◆ Task brief:
In the lines below, look for "page". Copy each line where it appears.

Start of The records

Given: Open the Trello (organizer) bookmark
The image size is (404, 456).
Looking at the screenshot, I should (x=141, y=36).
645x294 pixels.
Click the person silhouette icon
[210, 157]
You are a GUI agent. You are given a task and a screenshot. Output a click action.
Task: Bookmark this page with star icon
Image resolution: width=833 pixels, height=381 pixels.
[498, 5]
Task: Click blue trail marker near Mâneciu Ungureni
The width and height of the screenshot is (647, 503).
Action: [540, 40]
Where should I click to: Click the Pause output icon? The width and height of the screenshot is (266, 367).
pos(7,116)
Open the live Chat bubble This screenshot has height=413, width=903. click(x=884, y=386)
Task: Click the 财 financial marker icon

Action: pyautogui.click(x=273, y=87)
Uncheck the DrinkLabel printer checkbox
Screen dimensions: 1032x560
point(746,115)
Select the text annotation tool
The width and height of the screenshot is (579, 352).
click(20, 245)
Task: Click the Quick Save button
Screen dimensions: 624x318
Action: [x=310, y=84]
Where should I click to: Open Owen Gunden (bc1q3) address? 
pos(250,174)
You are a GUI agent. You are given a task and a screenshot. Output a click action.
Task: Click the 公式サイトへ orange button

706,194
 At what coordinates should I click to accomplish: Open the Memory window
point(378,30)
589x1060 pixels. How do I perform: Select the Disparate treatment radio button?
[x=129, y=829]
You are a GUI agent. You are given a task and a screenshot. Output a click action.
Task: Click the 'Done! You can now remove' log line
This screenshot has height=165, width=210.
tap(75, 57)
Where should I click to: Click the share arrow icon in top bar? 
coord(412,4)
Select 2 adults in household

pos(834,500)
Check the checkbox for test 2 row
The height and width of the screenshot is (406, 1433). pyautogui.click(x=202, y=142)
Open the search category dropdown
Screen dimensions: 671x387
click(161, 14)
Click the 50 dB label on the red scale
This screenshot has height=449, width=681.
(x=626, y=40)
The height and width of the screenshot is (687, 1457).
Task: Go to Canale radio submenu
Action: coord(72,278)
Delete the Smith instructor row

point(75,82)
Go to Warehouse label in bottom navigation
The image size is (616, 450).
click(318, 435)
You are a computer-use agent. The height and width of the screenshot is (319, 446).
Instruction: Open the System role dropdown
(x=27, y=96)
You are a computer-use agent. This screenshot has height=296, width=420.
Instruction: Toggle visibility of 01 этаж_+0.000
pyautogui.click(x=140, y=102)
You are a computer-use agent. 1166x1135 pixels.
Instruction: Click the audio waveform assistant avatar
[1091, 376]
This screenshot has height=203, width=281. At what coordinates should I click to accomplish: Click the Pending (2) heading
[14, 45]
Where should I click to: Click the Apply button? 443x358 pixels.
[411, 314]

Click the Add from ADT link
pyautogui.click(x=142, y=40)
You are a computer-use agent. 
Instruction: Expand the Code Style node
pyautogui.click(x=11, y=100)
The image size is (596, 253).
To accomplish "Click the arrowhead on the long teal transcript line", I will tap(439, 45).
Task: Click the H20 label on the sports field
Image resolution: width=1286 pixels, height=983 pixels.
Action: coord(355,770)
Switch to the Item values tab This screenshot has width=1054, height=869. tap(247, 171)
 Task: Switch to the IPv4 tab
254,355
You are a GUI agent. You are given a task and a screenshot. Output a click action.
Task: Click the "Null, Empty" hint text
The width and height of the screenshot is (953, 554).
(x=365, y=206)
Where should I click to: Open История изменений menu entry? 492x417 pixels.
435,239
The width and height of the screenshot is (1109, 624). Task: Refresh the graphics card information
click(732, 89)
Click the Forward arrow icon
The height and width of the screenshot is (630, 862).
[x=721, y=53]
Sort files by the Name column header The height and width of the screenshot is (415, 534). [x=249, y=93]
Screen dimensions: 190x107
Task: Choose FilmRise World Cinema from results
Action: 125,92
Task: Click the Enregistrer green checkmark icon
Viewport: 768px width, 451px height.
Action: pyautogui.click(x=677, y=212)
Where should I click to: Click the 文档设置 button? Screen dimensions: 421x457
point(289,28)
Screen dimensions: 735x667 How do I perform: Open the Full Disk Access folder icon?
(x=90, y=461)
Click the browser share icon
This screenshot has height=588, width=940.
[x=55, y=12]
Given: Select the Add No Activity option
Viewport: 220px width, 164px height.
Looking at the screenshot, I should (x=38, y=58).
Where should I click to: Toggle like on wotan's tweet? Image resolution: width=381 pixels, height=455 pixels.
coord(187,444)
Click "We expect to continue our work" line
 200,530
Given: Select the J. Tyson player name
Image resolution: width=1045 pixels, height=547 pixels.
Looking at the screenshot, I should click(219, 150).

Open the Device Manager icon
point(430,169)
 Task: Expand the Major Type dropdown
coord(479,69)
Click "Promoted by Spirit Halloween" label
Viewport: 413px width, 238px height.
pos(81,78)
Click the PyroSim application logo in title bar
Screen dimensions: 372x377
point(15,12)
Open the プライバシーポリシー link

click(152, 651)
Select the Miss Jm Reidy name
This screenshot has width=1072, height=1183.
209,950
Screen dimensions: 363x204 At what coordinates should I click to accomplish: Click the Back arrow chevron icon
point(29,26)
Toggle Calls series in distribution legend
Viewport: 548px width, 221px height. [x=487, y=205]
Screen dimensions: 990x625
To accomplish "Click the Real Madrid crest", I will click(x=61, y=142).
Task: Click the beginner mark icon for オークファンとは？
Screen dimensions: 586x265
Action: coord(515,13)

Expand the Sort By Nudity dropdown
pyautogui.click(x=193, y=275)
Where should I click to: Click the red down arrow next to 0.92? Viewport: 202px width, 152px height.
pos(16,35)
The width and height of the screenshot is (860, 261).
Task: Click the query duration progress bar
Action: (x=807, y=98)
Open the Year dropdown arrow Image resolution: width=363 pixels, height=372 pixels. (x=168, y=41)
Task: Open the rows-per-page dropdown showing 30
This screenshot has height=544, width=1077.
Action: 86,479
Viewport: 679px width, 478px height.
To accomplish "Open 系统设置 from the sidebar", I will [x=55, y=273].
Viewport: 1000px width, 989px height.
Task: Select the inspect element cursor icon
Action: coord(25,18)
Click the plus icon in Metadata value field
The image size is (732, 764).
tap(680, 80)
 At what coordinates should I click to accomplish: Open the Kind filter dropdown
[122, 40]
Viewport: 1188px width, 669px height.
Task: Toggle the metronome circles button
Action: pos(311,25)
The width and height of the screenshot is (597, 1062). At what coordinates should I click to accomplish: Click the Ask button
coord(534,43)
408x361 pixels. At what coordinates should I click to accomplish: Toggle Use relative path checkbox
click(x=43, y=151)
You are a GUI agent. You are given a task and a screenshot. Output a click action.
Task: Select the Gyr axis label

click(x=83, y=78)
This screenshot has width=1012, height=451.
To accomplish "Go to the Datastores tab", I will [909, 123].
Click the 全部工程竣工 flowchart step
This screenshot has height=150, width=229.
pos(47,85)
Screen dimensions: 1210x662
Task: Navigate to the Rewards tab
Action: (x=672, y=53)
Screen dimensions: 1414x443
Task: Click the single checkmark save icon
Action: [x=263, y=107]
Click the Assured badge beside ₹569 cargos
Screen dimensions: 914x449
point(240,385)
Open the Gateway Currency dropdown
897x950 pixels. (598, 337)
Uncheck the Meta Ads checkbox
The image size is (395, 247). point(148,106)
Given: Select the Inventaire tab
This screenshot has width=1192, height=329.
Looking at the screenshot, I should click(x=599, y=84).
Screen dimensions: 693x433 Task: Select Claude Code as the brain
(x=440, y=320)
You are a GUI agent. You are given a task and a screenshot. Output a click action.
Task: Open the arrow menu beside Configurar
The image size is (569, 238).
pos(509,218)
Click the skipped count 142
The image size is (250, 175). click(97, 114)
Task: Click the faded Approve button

End of The records

◆ Solution to this problem:
Task: Bookmark this page with star icon
Task: Open the rows-per-page dropdown showing 30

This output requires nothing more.